Ceserina, We are talking past each other and I think that we would agree on many issues pregnant in this discussion (especially given your heads up to the Love, et al. paper), but ...

1) Causal connections are not meaningful in Fodor & Pylyshyn's world nor in mine. They imply and rely on meaning, but they don't have meaning.

2) The Spoonerism stuff, at first glance might seem like it is way off topic, but I don't think fundamentally it is, because Spoonerisms (like Google's PageRank) are a really really cool way of bringing up some really profound epistemological issues - like the relationship between words, concepts and definitions. Give me a second to state the epistemological issue:

A definition applies to a concept, not a word. A word is a name given to a concept, it is not the concept itself.

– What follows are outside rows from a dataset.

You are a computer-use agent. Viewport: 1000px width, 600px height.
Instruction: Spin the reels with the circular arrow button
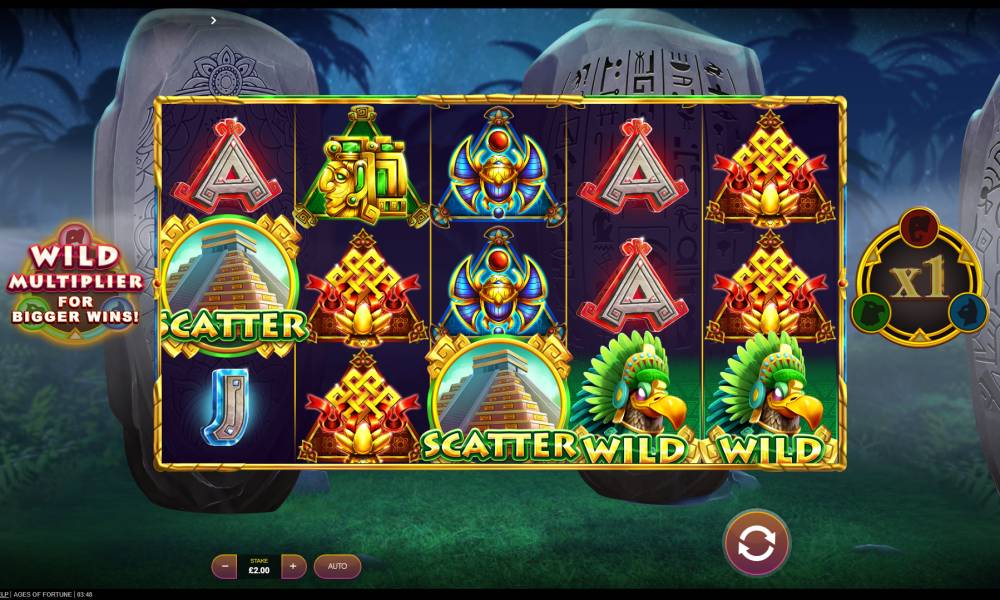click(757, 543)
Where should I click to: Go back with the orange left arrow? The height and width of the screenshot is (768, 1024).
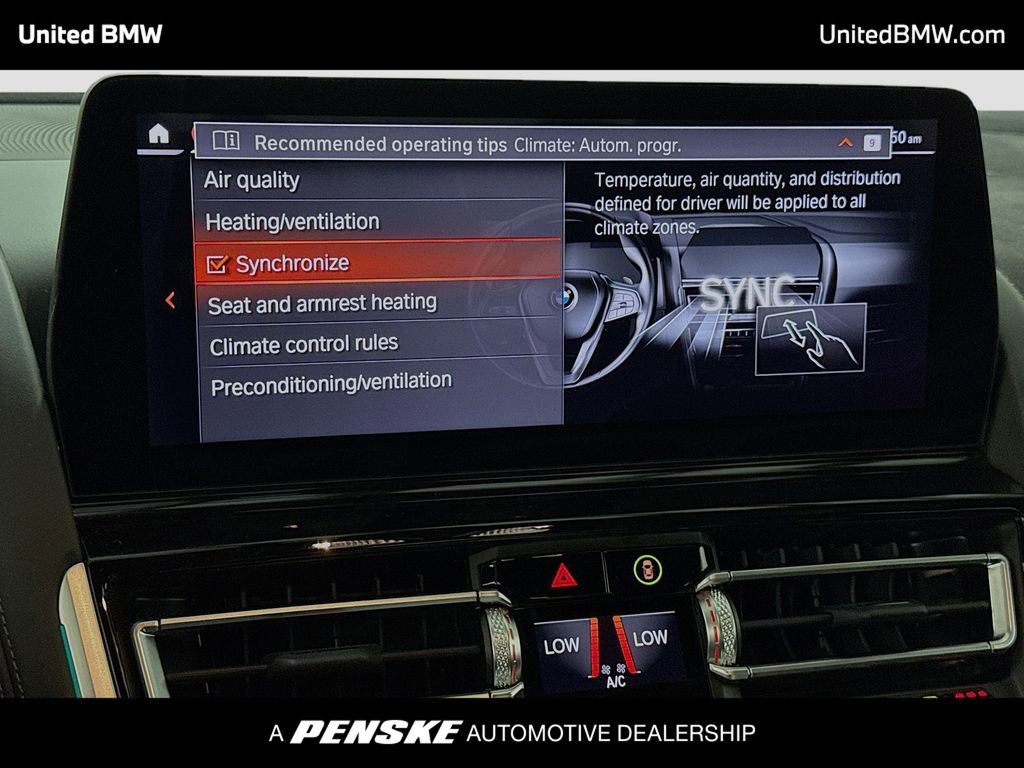[170, 299]
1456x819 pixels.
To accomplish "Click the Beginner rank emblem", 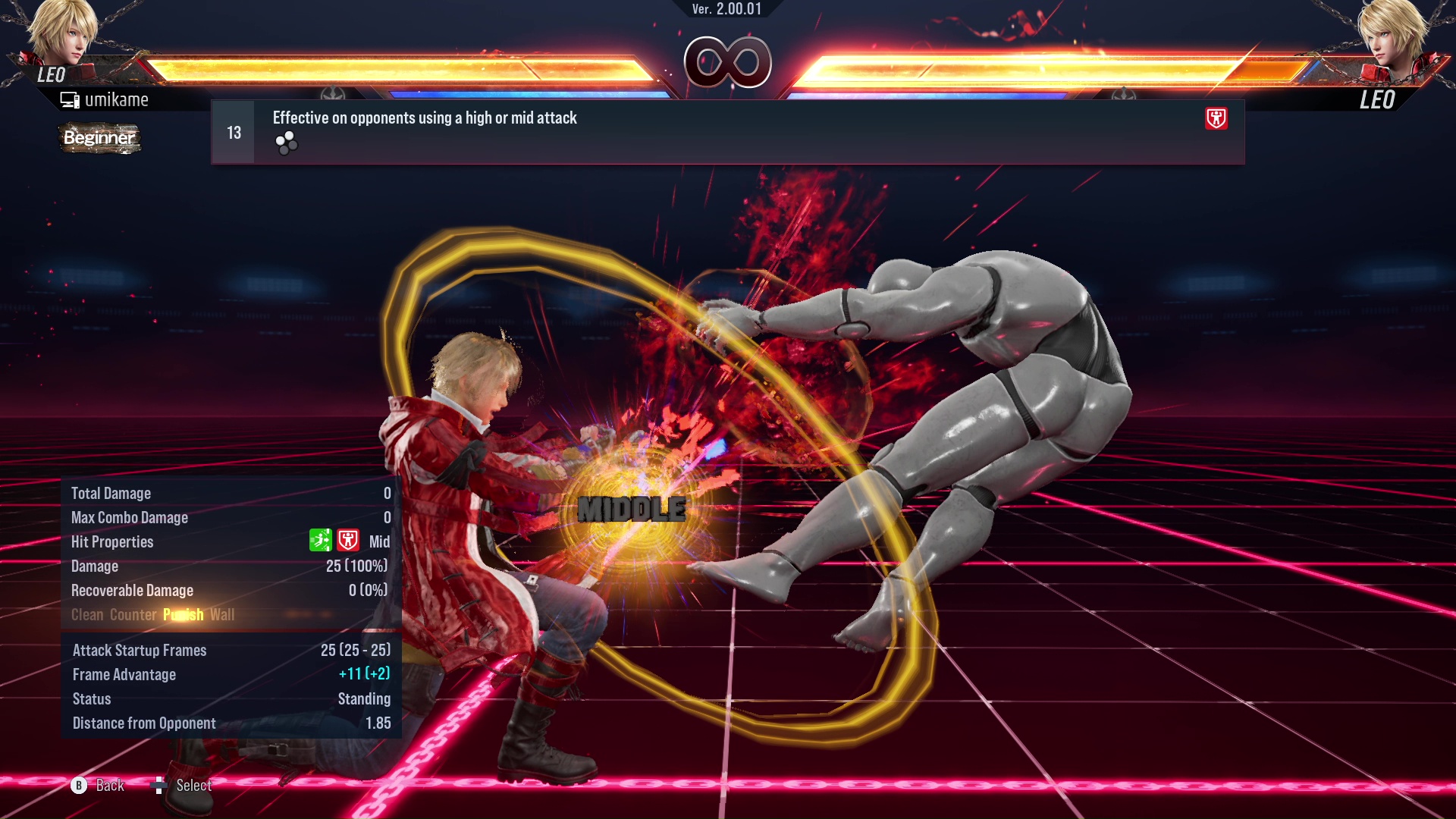I will 99,138.
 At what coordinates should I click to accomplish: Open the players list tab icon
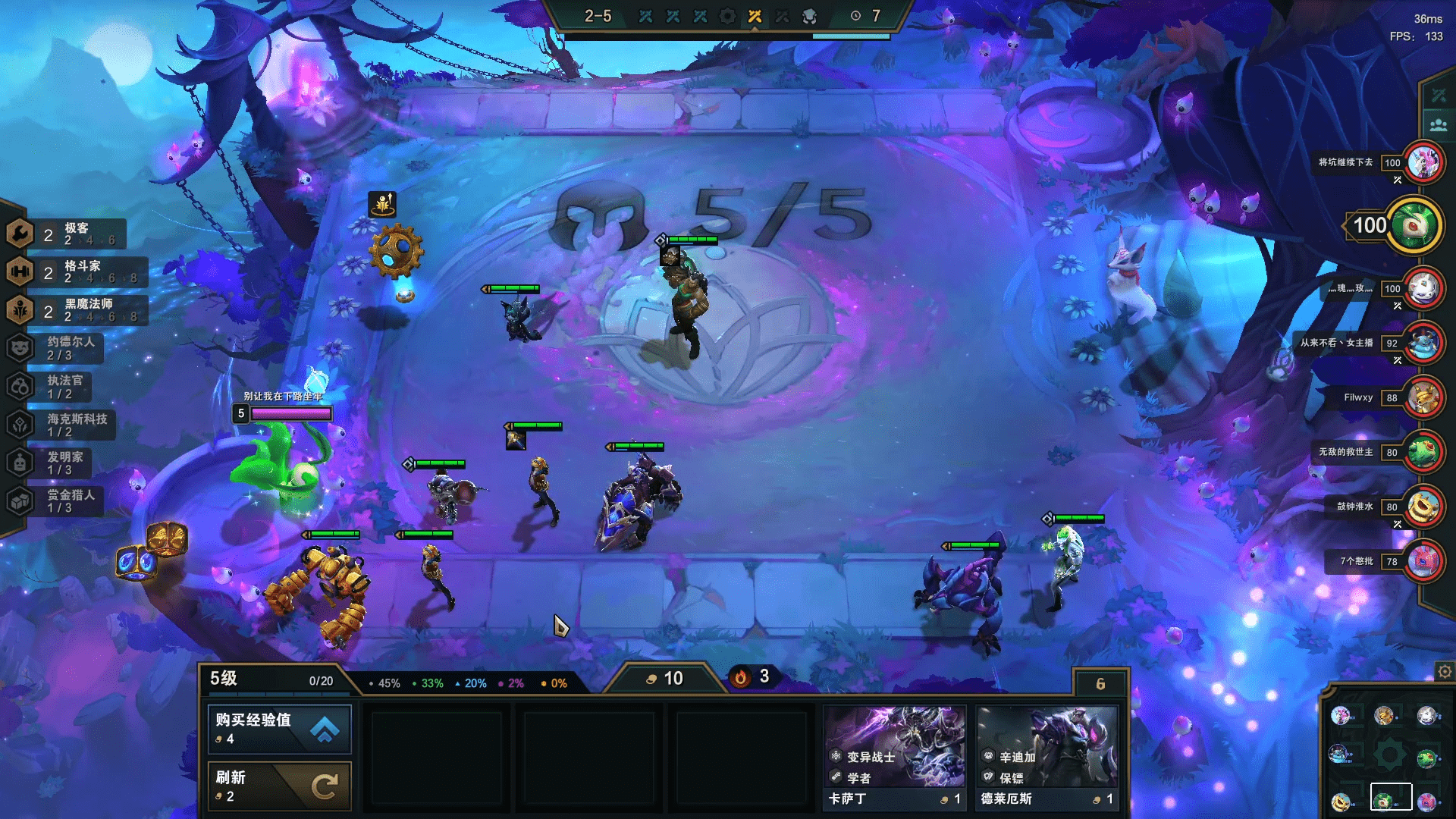pos(1438,125)
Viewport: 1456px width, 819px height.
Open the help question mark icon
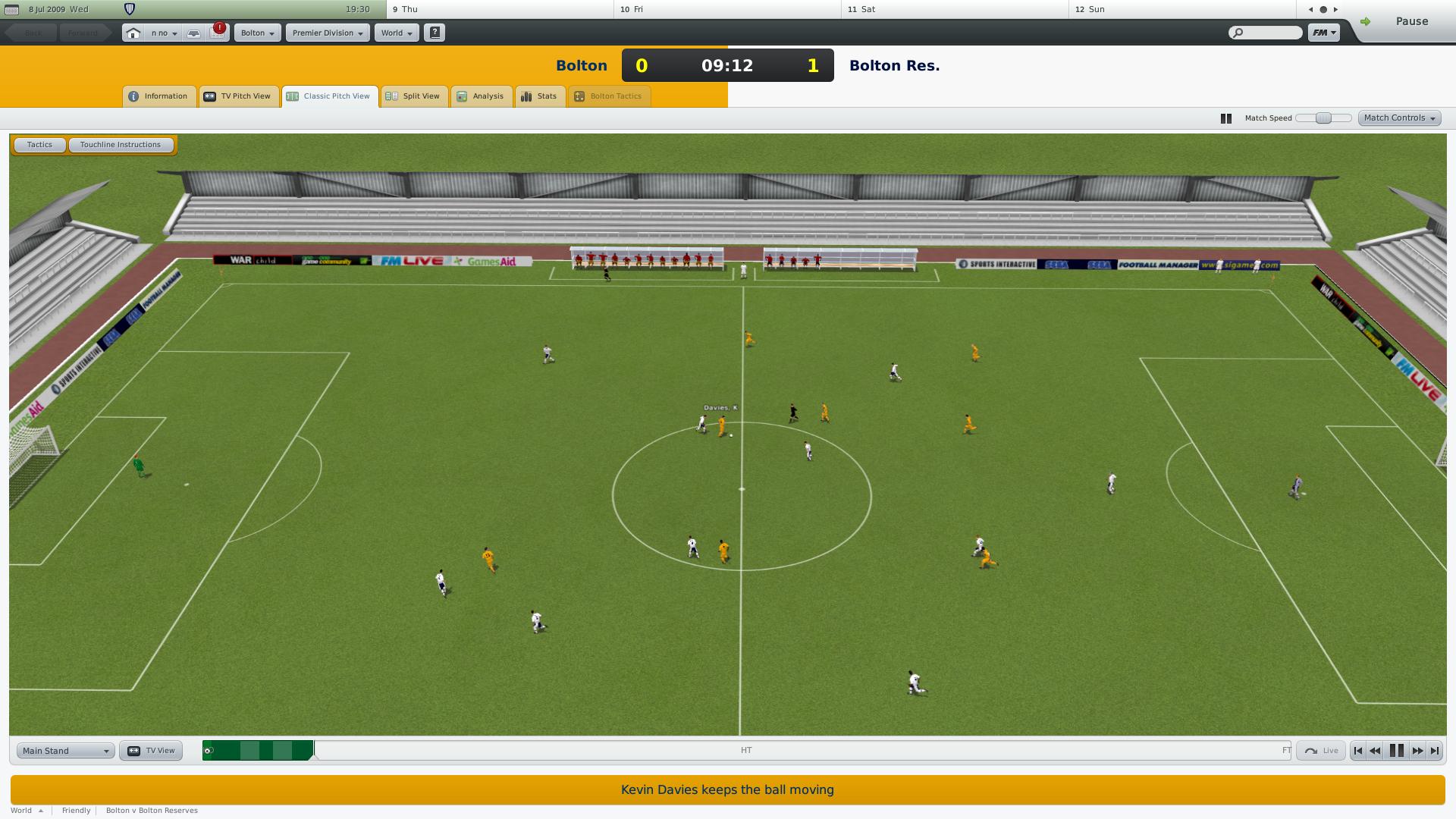point(434,33)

So, Spoonerisms, because they are a play on words match the sound patterns of the intended words, and because of this the meaningfulness of the Spoonerism is contained in the intended phrase. This means that the words of the Spoonerism point to the intended concept.

To me it is just COOL that Spoonerisms can bring up such profound topics.

3) I really, really, really like: Love, B.C., Medin, D.L., and Gureckis, T.M. (2004) SUSTAIN: A Network Model of Category Learning. Psychological Review, 11, 309-332

By john dennis (not verified) on 14 Jan 2008 #permalink

It seems to me that one has to step up one hierarchical level in order to get the full picture here. The Google search engine links, as existents, have meaning because the pages to which they link have meaning. This much like the brain, perhaps: a substrate of distributed connectivity upon which units of meaning (or proto-meaning) are situated. Those links have meaning, on the other hand, as subjects (the subject, that is to say, of some of the commentary attached to this page) but as mere existents (onta) they can be rendered meaningless by belonging to a network that connects to no pages, no content. This is supported by the fact that links not connected to content can not result in search engine results regardless of how many are interconnected with each other.

It does not seem unreasonable to me to see the experiment as a whole as a larger model for the memory operations of the brain. The Google PageRank algorithms provide information but no meaning. They search out the most "important" higher-level symbols (words) corresponding to a lower-level symbol (a letter). They don't know symbols from squat. All they know is a pattern of occurence at the level of "meaning," a level inhabited by collections of symbols. The brains of the participants do much the same with the same lower level-symbol.

We compare the human letter-word (i.e. semantic) performance with the PageRank semantic performance. Then we compare the results to other semantic models that have been proven to have a relatively high degree of predictive success only to find that, in the present experiment, PageRank outperforms them. (A result open to quite a wide range of interpretations, by the way, given the limited data.) Including that stage, then, we have: 1) higher-level symbolic constructs (web pages/participants in an experiment); 2) lower-level symbolic constructs (the memory trigger for both PageRank and participants) which must come from somewhere in both the experiment and memory at large in the world; 3) an agent to receive and assess the results and act upon and/or assess and learn from them. In both PageRank and the experiment, at present, #3 must be supplied by a still higher hierarchical level available, at this level of complexity, only via the human brain as the full data-set of this experiment strongly argues.